Rep. Denver Riggleman, R-5th, and law enforcement personnel are taking major steps to address drug trafficking in Central and Western Virginia.
In a speech last month on the House floor, Riggleman urged Congress to designate Nelson County and the region as a High Intensity Drug Trafficking Area, which would allow area law enforcement access to a variety of resources.
Riggleman said his home county of Nelson has been hit hard by drug trafficking and that the effects have been far-reaching and long-lasting.
The Skyline Drive corridor has become the center of drug trafficking activity that is ravaging the 5th District, Riggleman said, which led to the creation of the Skyline Drug Task Force in 2016.
“This counter-drug team has carried out searches and made arrests, including of an individual suspected to be a high-level member of a Mexican drug trafficking organization or cartel, who had, according to the judge, caused unfathomable damage to the community,” Riggleman said in his speech.

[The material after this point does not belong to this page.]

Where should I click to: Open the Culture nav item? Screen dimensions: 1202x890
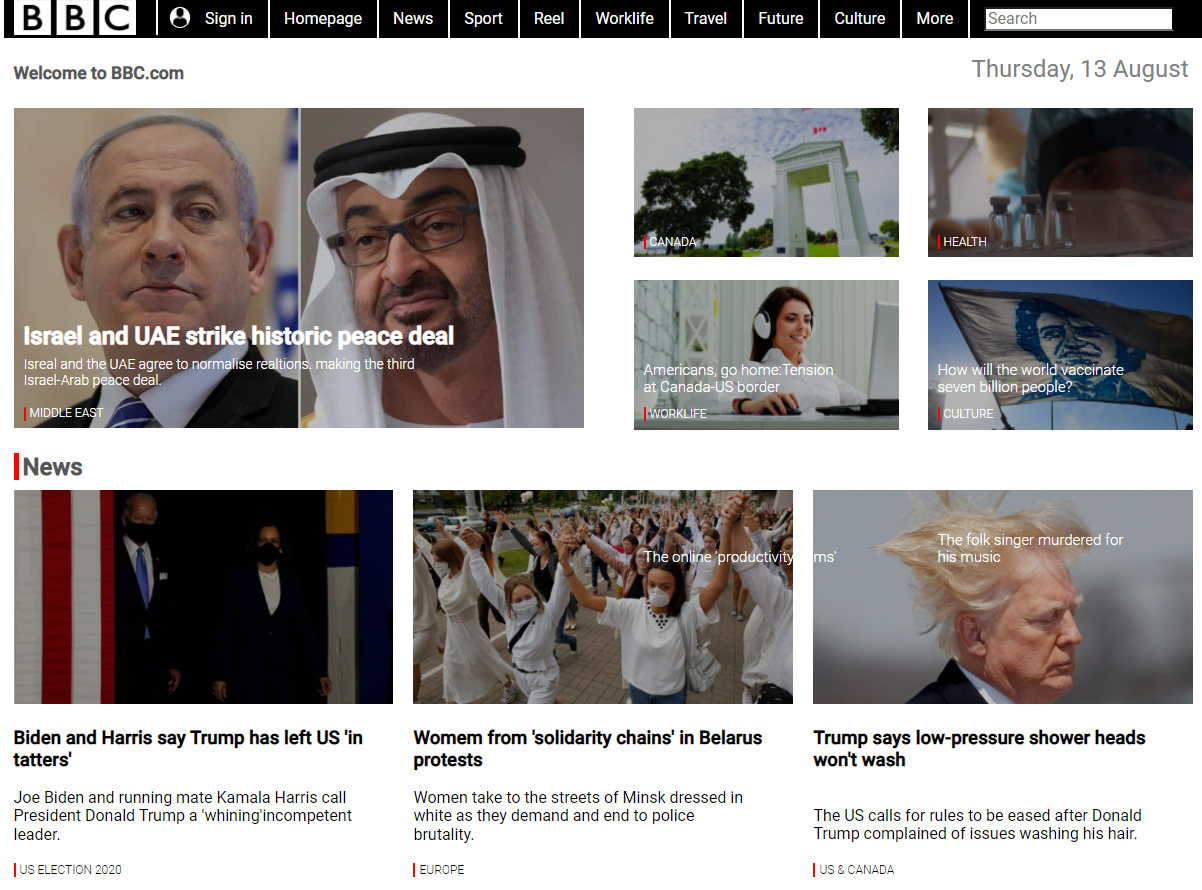860,18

The HIDTA program currently operates in all 50 states and in 18 regions within the Washington/Baltimore area.
The grant program is administered by the Office of National Drug Control Policy. As of 2017, there were 28 HIDTAs, which include approximately 18% of all counties in the United States and 66% of the U.S. population.

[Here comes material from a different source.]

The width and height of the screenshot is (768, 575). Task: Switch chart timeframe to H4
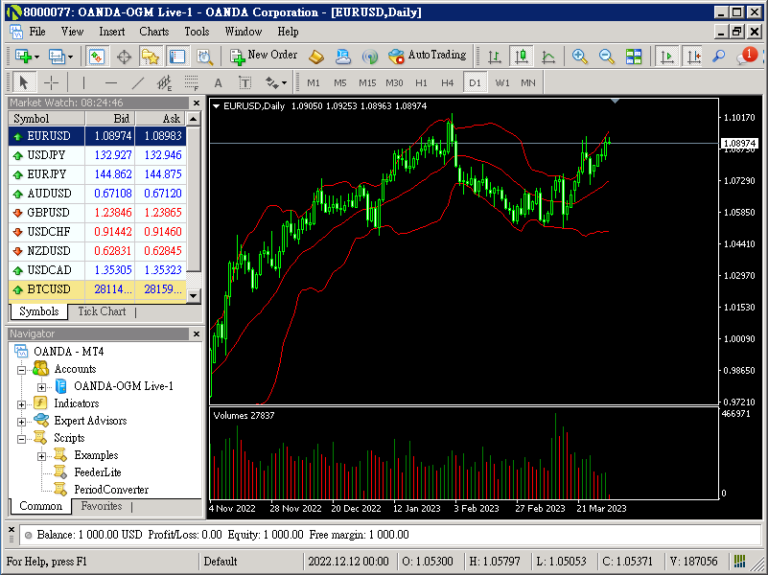tap(447, 82)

The process to be designated as a HIDTA is fairly involved, according to Tom Carr, executive director of the Washington/Baltimore-area HIDTA.
Petitioners must put together a set of separate requests for each locality seeking the designation that includes an assessment of the threat. Because HIDTA is a federal program, the petitioners must establish how drug trafficking is also affecting other states and by showing involvement from gangs, such as MS-13.
After the petition has been put together, it needs to be approved by an ONDCP panel of law enforcement experts. The process can take six months to a year, from start to finish, Carr said.
HIDTA designees can receive anywhere from $100,000 to $350,000 annually, Carr said, on top of a swath of equipment such as satellite trucks, surveillance equipment and analytical support.
“Believe it or not, most recipients have a difficult time spending all the money,” Carr said.
In an interview, Riggleman said he has been in contact with law enforcement officials in the area and they already have begun to put together a petition.
The U.S. 29 corridor is a particular area of concern, Riggleman said, and if the region receives HIDTA designation, the plan is to set up the office in Albemarle County.
“The price of methamphetamine has skyrocketed in the last couple decades and so has trafficking,” he said. “It’s sad, but I think we have a very good chance of getting the designation,” he said.
Work is being done already to combat drug-trafficking in the 5th District, Riggleman said, pointing to the efforts of Capt. Michael Martin of the Waynesboro Police Department and Sheriff Bob Mosier of the Fauquier County Sheriff’s Department.
Just this past week, a 45-year-old Waynesboro man was charged with a swath of trafficking-related charges and is facing at least 20 years in prison following a multijurisdictional investigation in which authorities seized more than 2 pounds of meth estimated to be valued at more than $100,000.
According to The News Virginian of Waynesboro, Martin, who operates as the WPD special operations division commander, said that though the amount of meth wasn’t as much as seen in some recent busts, it still speaks to the capacity for rings to move large amounts of drugs in the area.
“This is a significant amount for this area,” he said.